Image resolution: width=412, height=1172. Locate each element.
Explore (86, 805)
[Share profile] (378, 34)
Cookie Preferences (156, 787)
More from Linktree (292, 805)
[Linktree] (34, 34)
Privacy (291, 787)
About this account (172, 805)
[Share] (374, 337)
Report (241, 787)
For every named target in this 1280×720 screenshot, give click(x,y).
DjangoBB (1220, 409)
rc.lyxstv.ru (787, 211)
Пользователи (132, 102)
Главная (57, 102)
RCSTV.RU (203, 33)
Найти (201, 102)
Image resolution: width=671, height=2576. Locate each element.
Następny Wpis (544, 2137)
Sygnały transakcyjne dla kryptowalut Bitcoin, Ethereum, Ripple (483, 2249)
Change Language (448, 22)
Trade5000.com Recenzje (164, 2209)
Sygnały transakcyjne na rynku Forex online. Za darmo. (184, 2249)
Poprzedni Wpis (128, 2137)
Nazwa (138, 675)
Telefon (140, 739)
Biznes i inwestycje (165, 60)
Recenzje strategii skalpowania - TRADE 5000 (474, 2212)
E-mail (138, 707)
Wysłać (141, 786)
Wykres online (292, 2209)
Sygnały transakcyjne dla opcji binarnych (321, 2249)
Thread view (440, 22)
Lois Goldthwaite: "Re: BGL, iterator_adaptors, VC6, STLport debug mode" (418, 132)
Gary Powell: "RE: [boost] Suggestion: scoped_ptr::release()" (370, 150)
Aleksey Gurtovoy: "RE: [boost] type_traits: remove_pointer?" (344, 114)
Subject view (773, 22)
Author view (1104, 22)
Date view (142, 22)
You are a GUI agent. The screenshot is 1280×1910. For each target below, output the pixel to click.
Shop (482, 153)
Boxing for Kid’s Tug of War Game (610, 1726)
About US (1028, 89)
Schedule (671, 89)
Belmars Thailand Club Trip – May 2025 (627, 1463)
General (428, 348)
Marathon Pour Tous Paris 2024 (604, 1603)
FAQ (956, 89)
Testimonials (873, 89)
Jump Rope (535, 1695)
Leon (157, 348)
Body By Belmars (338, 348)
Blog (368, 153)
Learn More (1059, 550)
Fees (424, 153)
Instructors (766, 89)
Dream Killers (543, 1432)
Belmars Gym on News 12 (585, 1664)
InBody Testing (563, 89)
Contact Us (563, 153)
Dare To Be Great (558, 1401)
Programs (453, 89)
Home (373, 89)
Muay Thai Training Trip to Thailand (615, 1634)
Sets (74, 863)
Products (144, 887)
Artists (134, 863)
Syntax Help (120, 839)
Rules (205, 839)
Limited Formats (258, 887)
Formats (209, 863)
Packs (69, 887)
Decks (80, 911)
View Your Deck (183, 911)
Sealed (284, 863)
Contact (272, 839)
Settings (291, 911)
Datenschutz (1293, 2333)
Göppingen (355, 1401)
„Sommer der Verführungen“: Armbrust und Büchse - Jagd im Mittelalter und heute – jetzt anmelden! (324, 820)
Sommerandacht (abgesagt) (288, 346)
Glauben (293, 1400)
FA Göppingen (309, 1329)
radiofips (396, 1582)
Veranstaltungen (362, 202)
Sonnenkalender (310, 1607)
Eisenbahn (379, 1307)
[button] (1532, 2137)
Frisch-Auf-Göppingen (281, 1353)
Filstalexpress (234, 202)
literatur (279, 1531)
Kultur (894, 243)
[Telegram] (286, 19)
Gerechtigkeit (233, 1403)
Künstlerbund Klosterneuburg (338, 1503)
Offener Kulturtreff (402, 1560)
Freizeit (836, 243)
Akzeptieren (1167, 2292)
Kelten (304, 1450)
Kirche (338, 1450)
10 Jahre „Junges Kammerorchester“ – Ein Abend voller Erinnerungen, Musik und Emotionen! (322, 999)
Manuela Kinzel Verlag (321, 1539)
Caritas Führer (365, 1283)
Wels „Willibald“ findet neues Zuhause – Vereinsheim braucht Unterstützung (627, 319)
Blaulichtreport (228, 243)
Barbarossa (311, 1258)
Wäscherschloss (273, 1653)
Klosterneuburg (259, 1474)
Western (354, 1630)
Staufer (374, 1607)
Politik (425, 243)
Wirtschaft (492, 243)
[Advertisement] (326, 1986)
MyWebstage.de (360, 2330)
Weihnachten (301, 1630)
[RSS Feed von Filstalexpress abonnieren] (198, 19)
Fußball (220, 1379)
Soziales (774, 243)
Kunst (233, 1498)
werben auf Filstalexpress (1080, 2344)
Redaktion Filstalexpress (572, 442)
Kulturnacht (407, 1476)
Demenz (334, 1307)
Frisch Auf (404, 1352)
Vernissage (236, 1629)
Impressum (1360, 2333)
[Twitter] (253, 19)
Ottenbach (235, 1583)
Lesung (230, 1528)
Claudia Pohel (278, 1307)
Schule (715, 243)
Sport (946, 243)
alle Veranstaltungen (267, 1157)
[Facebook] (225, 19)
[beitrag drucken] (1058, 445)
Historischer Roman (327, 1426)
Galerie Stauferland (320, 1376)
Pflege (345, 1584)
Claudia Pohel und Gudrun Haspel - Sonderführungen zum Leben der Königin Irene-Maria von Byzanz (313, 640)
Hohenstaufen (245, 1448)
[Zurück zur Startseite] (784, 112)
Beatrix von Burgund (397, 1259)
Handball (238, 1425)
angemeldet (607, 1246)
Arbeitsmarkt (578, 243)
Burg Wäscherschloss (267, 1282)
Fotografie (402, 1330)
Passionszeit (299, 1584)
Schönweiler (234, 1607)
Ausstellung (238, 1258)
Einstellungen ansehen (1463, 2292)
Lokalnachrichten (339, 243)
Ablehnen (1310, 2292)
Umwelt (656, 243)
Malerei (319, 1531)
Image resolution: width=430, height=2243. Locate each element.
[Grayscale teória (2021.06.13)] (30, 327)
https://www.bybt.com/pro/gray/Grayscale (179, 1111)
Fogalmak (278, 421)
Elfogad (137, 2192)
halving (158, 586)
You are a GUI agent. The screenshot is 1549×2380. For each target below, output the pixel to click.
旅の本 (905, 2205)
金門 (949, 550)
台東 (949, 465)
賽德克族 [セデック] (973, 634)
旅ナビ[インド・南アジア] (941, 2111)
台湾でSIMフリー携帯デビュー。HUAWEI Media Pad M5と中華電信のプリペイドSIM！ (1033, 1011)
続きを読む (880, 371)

----

▶ _WORK TO BE COMPLETED_:
Write each record out again exactly.

▶ _TASK RESPONSE_:
Image resolution: width=412, height=1172. Locate each element.
Explore (86, 805)
[Share profile] (378, 34)
Cookie Preferences (156, 787)
More from Linktree (292, 805)
[Linktree] (34, 34)
Privacy (291, 787)
About this account (172, 805)
[Share] (374, 337)
Report (241, 787)
For every named target in this 1280×720 screenshot, give click(x,y).
DjangoBB (1220, 409)
rc.lyxstv.ru (787, 211)
Пользователи (132, 102)
Главная (57, 102)
RCSTV.RU (203, 33)
Найти (201, 102)
Image resolution: width=671, height=2576. Locate each element.
Następny Wpis (544, 2137)
Sygnały transakcyjne dla kryptowalut Bitcoin, Ethereum, Ripple (483, 2249)
Change Language (448, 22)
Trade5000.com Recenzje (164, 2209)
Sygnały transakcyjne na rynku Forex online. Za darmo. (184, 2249)
Poprzedni Wpis (128, 2137)
Nazwa (138, 675)
Telefon (140, 739)
Biznes i inwestycje (165, 60)
Recenzje strategii skalpowania - TRADE 5000 (474, 2212)
E-mail (138, 707)
Wysłać (141, 786)
Wykres online (292, 2209)
Sygnały transakcyjne dla opcji binarnych (321, 2249)
Thread view (440, 22)
Lois Goldthwaite: "Re: BGL, iterator_adaptors, VC6, STLport debug mode" (418, 132)
Gary Powell: "RE: [boost] Suggestion: scoped_ptr::release()" (370, 150)
Aleksey Gurtovoy: "RE: [boost] type_traits: remove_pointer?" (344, 114)
Subject view (773, 22)
Author view (1104, 22)
Date view (142, 22)
You are a GUI agent. The screenshot is 1280×1910. For each target below, output the pixel to click.
Shop (482, 153)
Boxing for Kid’s Tug of War Game (610, 1726)
About US (1028, 89)
Schedule (671, 89)
Belmars Thailand Club Trip – May 2025 (627, 1463)
General (428, 348)
Marathon Pour Tous Paris 2024 (604, 1603)
FAQ (956, 89)
Testimonials (873, 89)
Jump Rope (535, 1695)
Leon (157, 348)
Body By Belmars (338, 348)
Blog (368, 153)
Learn More (1059, 550)
Fees (424, 153)
Instructors (766, 89)
Dream Killers (543, 1432)
Belmars Gym on News 12 (585, 1664)
InBody Testing (563, 89)
Contact Us (563, 153)
Dare To Be Great (558, 1401)
Programs (453, 89)
Home (373, 89)
Muay Thai Training Trip to Thailand (615, 1634)
Sets (74, 863)
Products (144, 887)
Artists (134, 863)
Syntax Help (120, 839)
Rules (205, 839)
Limited Formats (258, 887)
Formats (209, 863)
Packs (69, 887)
Decks (80, 911)
View Your Deck (183, 911)
Sealed (284, 863)
Contact (272, 839)
Settings (291, 911)
Datenschutz (1293, 2333)
Göppingen (355, 1401)
„Sommer der Verführungen“: Armbrust und Büchse - Jagd im Mittelalter und heute – jetzt anmelden! (324, 820)
Sommerandacht (abgesagt) (288, 346)
Glauben (293, 1400)
FA Göppingen (309, 1329)
radiofips (396, 1582)
Veranstaltungen (362, 202)
Sonnenkalender (310, 1607)
Eisenbahn (379, 1307)
[button] (1532, 2137)
Frisch-Auf-Göppingen (281, 1353)
Filstalexpress (234, 202)
literatur (279, 1531)
Kultur (894, 243)
[Telegram] (286, 19)
Gerechtigkeit (233, 1403)
Künstlerbund Klosterneuburg (338, 1503)
Offener Kulturtreff (402, 1560)
Freizeit (836, 243)
Akzeptieren (1167, 2292)
Kelten (304, 1450)
Kirche (338, 1450)
10 Jahre „Junges Kammerorchester“ – Ein Abend voller Erinnerungen, Musik und Emotionen! (322, 999)
Manuela Kinzel Verlag (321, 1539)
Caritas Führer (365, 1283)
Wels „Willibald“ findet neues Zuhause – Vereinsheim braucht Unterstützung (627, 319)
Blaulichtreport (228, 243)
Barbarossa (311, 1258)
Wäscherschloss (273, 1653)
Klosterneuburg (259, 1474)
Western (354, 1630)
Staufer (374, 1607)
Politik (425, 243)
Wirtschaft (492, 243)
[Advertisement] (326, 1986)
MyWebstage.de (360, 2330)
Weihnachten (301, 1630)
[RSS Feed von Filstalexpress abonnieren] (198, 19)
Fußball (220, 1379)
Soziales (774, 243)
Kunst (233, 1498)
werben auf Filstalexpress (1080, 2344)
Redaktion Filstalexpress (572, 442)
Kulturnacht (407, 1476)
Demenz (334, 1307)
Frisch Auf (404, 1352)
Vernissage (236, 1629)
Impressum (1360, 2333)
[Twitter] (253, 19)
Ottenbach (235, 1583)
Lesung (230, 1528)
Claudia Pohel (278, 1307)
Schule (715, 243)
Sport (946, 243)
alle Veranstaltungen (267, 1157)
[Facebook] (225, 19)
[beitrag drucken] (1058, 445)
Historischer Roman (327, 1426)
Galerie Stauferland (320, 1376)
Pflege (345, 1584)
Claudia Pohel und Gudrun Haspel - Sonderführungen zum Leben der Königin Irene-Maria von Byzanz (313, 640)
Hohenstaufen (245, 1448)
[Zurück zur Startseite] (784, 112)
Beatrix von Burgund (397, 1259)
Handball (238, 1425)
angemeldet (607, 1246)
Arbeitsmarkt (578, 243)
Burg Wäscherschloss (267, 1282)
Fotografie (402, 1330)
Passionszeit (299, 1584)
Schönweiler (234, 1607)
Ausstellung (238, 1258)
Einstellungen ansehen (1463, 2292)
Lokalnachrichten (339, 243)
Ablehnen (1310, 2292)
Umwelt (656, 243)
Malerei (319, 1531)
Image resolution: width=430, height=2243. Locate each element.
[Grayscale teória (2021.06.13)] (30, 327)
https://www.bybt.com/pro/gray/Grayscale (179, 1111)
Fogalmak (278, 421)
Elfogad (137, 2192)
halving (158, 586)
You are a GUI agent. The screenshot is 1549×2380. For each target below, output the pixel to click.
旅の本 (905, 2205)
金門 (949, 550)
台東 (949, 465)
賽德克族 [セデック] (973, 634)
旅ナビ[インド・南アジア] (941, 2111)
台湾でSIMフリー携帯デビュー。HUAWEI Media Pad M5と中華電信のプリペイドSIM！ (1033, 1011)
続きを読む (880, 371)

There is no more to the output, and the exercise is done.